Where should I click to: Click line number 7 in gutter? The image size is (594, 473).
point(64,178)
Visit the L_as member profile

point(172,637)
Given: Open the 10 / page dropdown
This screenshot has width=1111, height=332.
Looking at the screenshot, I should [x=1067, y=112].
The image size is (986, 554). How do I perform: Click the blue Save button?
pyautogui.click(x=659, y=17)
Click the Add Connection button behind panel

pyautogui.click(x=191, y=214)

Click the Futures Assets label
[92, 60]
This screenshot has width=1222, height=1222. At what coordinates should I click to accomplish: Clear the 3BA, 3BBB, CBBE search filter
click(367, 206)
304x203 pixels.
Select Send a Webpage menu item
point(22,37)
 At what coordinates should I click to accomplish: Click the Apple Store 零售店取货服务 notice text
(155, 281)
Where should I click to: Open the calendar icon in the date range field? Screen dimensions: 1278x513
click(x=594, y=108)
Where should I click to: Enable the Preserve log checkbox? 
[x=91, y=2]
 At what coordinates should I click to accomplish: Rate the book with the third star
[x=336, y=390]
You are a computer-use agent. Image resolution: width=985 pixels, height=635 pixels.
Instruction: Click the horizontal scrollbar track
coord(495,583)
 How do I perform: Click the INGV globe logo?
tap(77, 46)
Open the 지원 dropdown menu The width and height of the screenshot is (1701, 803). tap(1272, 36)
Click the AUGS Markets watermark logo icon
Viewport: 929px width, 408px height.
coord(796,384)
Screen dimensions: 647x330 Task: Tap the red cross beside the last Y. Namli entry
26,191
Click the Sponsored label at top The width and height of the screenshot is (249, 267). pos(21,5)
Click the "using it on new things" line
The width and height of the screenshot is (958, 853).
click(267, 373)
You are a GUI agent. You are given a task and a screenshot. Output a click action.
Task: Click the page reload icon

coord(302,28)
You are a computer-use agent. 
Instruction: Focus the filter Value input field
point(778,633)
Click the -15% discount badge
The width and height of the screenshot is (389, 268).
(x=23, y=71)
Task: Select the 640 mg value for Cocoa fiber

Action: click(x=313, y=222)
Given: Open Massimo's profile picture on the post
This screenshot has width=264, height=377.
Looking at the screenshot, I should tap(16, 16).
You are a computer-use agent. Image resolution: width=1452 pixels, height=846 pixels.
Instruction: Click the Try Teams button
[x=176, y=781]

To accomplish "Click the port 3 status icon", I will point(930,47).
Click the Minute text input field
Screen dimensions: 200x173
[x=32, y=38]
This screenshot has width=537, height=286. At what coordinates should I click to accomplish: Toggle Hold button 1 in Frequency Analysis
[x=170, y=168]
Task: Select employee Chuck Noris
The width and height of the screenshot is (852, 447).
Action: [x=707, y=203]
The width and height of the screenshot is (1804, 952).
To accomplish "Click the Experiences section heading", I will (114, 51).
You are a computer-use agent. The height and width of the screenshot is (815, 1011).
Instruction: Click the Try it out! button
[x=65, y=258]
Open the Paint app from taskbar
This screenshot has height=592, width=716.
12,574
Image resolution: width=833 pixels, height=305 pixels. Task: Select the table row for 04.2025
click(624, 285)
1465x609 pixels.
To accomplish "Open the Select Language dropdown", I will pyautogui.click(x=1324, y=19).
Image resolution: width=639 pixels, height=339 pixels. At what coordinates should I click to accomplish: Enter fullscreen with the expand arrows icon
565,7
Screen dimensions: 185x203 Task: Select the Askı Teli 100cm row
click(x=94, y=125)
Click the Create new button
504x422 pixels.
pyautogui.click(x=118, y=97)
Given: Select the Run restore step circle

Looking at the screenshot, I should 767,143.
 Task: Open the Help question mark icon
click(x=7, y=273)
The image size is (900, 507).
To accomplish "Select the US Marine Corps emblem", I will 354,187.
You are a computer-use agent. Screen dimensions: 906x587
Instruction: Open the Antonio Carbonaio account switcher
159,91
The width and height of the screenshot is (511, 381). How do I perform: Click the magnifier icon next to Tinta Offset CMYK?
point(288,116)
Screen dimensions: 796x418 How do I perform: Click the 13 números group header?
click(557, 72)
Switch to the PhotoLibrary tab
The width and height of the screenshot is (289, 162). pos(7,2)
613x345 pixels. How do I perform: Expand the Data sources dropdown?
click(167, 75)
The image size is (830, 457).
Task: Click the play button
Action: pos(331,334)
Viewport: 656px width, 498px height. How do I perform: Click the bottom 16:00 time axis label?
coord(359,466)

Given exercise: Please write out everything from the item line containing "This screenshot has width=537, height=286." down to the one containing "pyautogui.click(x=118, y=97)" again, swapping "Paint" for "Calculator" and leaving all else unchanged.

Result below:
This screenshot has width=537, height=286. At what coordinates should I click to accomplish: Toggle Hold button 1 in Frequency Analysis
[x=170, y=168]
Task: Select employee Chuck Noris
The width and height of the screenshot is (852, 447).
Action: [x=707, y=203]
The width and height of the screenshot is (1804, 952).
To accomplish "Click the Experiences section heading", I will (114, 51).
You are a computer-use agent. The height and width of the screenshot is (815, 1011).
Instruction: Click the Try it out! button
[x=65, y=258]
Open the Calculator app from taskbar
This screenshot has height=592, width=716.
12,574
Image resolution: width=833 pixels, height=305 pixels. Task: Select the table row for 04.2025
click(624, 285)
1465x609 pixels.
To accomplish "Open the Select Language dropdown", I will pyautogui.click(x=1324, y=19).
Image resolution: width=639 pixels, height=339 pixels. At what coordinates should I click to accomplish: Enter fullscreen with the expand arrows icon
565,7
Screen dimensions: 185x203 Task: Select the Askı Teli 100cm row
click(x=94, y=125)
Click the Create new button
504x422 pixels.
pyautogui.click(x=118, y=97)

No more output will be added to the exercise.